For the second time in 2023, the NBA has suspended the Memphis Grizzlies’ star point guard Ja Morant for multiple games in response to his affinity for flashing firearms online.
Morant’s latest suspension will cost him a whopping 25 games and he is set to serve it at the beginning of the upcoming ‘23-’24 season. This penalty is made even worse as it means that the maximum number of regular season games that he can appear in is 57, eight short of the newly mandated 65-game minimum for a player to become eligible for the league’s individual awards.
Memphis should be able to tread water without the two-time NBA All-Star Morant though, as they have excelled in his scattered absences over the past two seasons. Back-up point guard Tyus Jones has been as consistent as they have come in the 58 games where Morant has sat, averaging 13.2 points, 3.4 rebounds, 7.1 assists, and 1.5 steals.
The party with more to worry about in this situation is Morant. The 23-year-old guard is quickly becoming a pariah around the NBA and it would not come as a surprise if his on-court production begins to take a dip amidst all of these distractions.
However, all is not lost for Morant. By no means is he the first player in league history to receive a suspension of this length and there are some encouraging redemption arcs that have played out in the wake of extended bans like the one that he was just given.
19 years ago, Ron Artest of the Indiana Pacers was suspended for 73 games after he charged into the stands at the Palace of Auburn Hills in what is now remembered as the infamous “Malice at the Palace”. 25 years old at the time of the incident, he made the lone NBA All-Star appearance of his career in the year prior and did not make another following his act of aggression.
Despite not making another All-Star team, Artest still managed to carve out a long and successful career. He played 11 more seasons after his suspension, including highly successful stints with the Sacramento Kings, Houston Rockets, and Los Angeles Lakers–the latter of which he won an NBA title with in 2010.
Another player who received a suspension with a similar length is Latrell Sprewell who is best remembered for his time with the New York Knicks and claiming that a $21 million contract was not enough to feed his family. Prior to his stint in New York, Sprewell played the first six seasons of his NBA career with the Golden State Warriors beginning in 1992.
The rapid rise of Sprewell from the 24th overall pick in the NBA Draft to an All-NBA First Team member in his second year and one of the league’s best shooting guards is often forgotten nowadays. Instead, the memory of his time with Golden State has been tainted by his assault on the Warriors then-head coach P.J. Carlesimo while at practice in 1997.
Sprewell was handed a 68-game suspension for this episode and was shipped to the Knicks by the next season, the lockout-shortened ‘99 campaign. In his first year at New York, Sprewell helped the team make a run all the way to the NBA Finals as the East’s eighth seed–a feat that only the Miami Heat of this past season have been able to replicate.
The 6’5 guard wound up playing a total of five campaigns with the Knicks, including one NBA All-Star appearance in 2001, before suiting up for the Minnesota Timberwolves for two more seasons.

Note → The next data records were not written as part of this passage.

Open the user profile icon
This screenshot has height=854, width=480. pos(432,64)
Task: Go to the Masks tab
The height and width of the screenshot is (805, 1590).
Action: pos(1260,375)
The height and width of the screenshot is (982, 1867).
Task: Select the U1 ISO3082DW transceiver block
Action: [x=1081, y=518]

While at Minnesota, he helped Kevin Garnett lead the team to what still stands as the franchise’s only Western Conference Finals appearance. He then faded away in 2005 as he declined the Timberwolves’ contract extension offer that he deemed insufficient for his family’s needs.
Though Artest and Sprewell managed to bounce back, Morant will still have to handle his current situation carefully though as not all players have been as successful in reviving their careers. For example, the 50-game suspension of three-time NBA All-Star Gilbert Arenas in 2010, though coupled with injuries as well, marked the beginning of the end of his once promising career.
All hope is not lost for Morant, but if he does not handle this delicate situation with utmost care, then this may very well be the turning point for the worst for his young career.